* **次の課題**:
**1.** クランブル・クッキーズの記事を、「初めてアメリカを訪れたのは、」を含む語句から書き写し始め、「ネスをしよう』と言ったんだ」」まで写したところで終えてください。
**2.** クランブル・クッキーズの記事の続きを、最後の文の後から書き進めてください。

海外

2025.03.06 15:00

創業8年で「評価額3000億円」、米クランブル・クッキーズの成功物語

Crumbl Cookies(Charley Gallay/Getty Images for The Colton Underwood Legacy Foundation)

初めてアメリカを訪れたのは、モルモン教の宣教師としてラスベガスに派遣されたときだった。その数年後の2003年、彼はユタ州に移住し、友人宅の床で6カ月間寝泊まりしながら独学でウェブ開発を学んだ。

その後、ブリガム・ヤング大学向けのSNSサイトや家系図のウェブサイトを立ち上げ、2011年に家系図サイトのAncestry.com(アンセストリードットコム)に事業を売却した。マクゴーワンは、同社のモバイル製品ディレクターとして数年間勤務した。

一方、マクゴーワンの妻の親戚であるヘムズリーは、2015年にユタ州立大学に入学した直後にアパレルブランドを立ち上げ、投資家としてマクゴーワンに声をかけた。しかし、そのビジネスは短命に終わり、ヘムズリーが在学中に倒産した。

「うまくいかなかった。それがビジネスというものだ」とマクゴーワンは言う。「でも僕は、ヘムズリーの人間性に惹かれたから、『いつか一緒にビジネスをしよう』と言ったんだ」

2017年、ヘムズリーは大学のキャンパスでフードデリバリーのDoorDash(ドアダッシュ)の広告を目にし、温かいクッキーを地元の家庭に直接届けるビジネスを思いついた。当時は、この分野の大手であるInsomnia Cookies(インソムニア・クッキーズ)が、すでに東海岸の大学キャンパス向けにクッキーの宅配を行っていた。しかし、インソムニアはまだユタ州には進出していなかった。

マクゴーワンとヘムズリーは、製菓業界の経験が一切なかったが、クッキーの会社を作ることに決めた。

モルモン教徒の伝統

「ユタ州にはベーカリー文化が根付いている。モルモン文化だからね」とヘムズリーは言う。「モルモン教徒にも嗜好品はあるが、それは大麻やアルコールではなく、砂糖やソーダなんだ。近所の人と甘い焼き菓子を分け合うのが普通なんだ」

* **データ一覧**:
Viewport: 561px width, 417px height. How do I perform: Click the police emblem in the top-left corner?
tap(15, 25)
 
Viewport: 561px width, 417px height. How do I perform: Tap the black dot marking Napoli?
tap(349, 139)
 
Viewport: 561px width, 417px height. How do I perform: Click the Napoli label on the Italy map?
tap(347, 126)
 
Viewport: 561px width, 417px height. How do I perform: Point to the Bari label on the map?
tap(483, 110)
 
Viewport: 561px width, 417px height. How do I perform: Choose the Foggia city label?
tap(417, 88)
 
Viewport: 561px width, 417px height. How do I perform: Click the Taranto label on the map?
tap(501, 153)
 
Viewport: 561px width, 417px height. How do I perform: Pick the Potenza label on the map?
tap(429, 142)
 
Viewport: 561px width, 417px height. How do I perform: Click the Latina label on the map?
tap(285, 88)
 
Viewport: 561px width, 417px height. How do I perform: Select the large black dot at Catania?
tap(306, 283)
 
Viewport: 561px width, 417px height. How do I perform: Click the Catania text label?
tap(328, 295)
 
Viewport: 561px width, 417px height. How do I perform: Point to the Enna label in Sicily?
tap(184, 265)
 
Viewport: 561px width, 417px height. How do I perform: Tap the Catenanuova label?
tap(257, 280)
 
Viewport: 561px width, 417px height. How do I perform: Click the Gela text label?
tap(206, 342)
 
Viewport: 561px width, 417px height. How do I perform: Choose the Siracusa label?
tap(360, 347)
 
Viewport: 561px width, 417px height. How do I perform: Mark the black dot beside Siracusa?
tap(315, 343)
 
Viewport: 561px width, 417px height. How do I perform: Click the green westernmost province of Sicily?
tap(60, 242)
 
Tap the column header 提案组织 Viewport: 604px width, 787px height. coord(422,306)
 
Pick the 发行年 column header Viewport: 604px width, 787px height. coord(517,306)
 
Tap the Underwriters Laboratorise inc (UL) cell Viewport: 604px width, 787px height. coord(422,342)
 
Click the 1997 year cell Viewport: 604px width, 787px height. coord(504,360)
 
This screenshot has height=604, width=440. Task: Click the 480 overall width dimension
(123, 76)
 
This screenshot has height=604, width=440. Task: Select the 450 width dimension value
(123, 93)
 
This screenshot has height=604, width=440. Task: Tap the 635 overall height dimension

* **課題別の回答**:
**1.**
初めてアメリカを訪れたのは、モルモン教の宣教師としてラスベガスに派遣されたときだった。その数年後の2003年、彼はユタ州に移住し、友人宅の床で6カ月間寝泊まりしながら独学でウェブ開発を学んだ。

その後、ブリガム・ヤング大学向けのSNSサイトや家系図のウェブサイトを立ち上げ、2011年に家系図サイトのAncestry.com(アンセストリードットコム)に事業を売却した。マクゴーワンは、同社のモバイル製品ディレクターとして数年間勤務した。

一方、マクゴーワンの妻の親戚であるヘムズリーは、2015年にユタ州立大学に入学した直後にアパレルブランドを立ち上げ、投資家としてマクゴーワンに声をかけた。しかし、そのビジネスは短命に終わり、ヘムズリーが在学中に倒産した。

「うまくいかなかった。それがビジネスというものだ」とマクゴーワンは言う。「でも僕は、ヘムズリーの人間性に惹かれたから、『いつか一緒にビジネスをしよう』と言ったんだ」

**2.**
2人はチョコチップクッキー1種類に絞り、ヘムズリーの実家のキッチンで試作を繰り返した。YouTubeのチュートリアル動画やユタ州のパン職人たちから学びながら、試行錯誤を重ねた。ヘムズリーが選んだ最初の店舗は、地元の空き店舗だった。そこは6カ月後に取り壊される予定のクレープショップだった。

友人や家族に試作品を食べてもらったが、最初は失敗続きだった。「クッキーの生地を大量に廃棄していたせいで、死体を処分していると勘違いされるほどだった」とヘムズリーは振り返る。そして2017年9月、ついに看板商品のミルクチョコレートチップ・クッキーを完成させた。「最初から大きなクッキーにこだわった。大きければ、みんなで分け合えるからだ」とマクゴーワンは言う。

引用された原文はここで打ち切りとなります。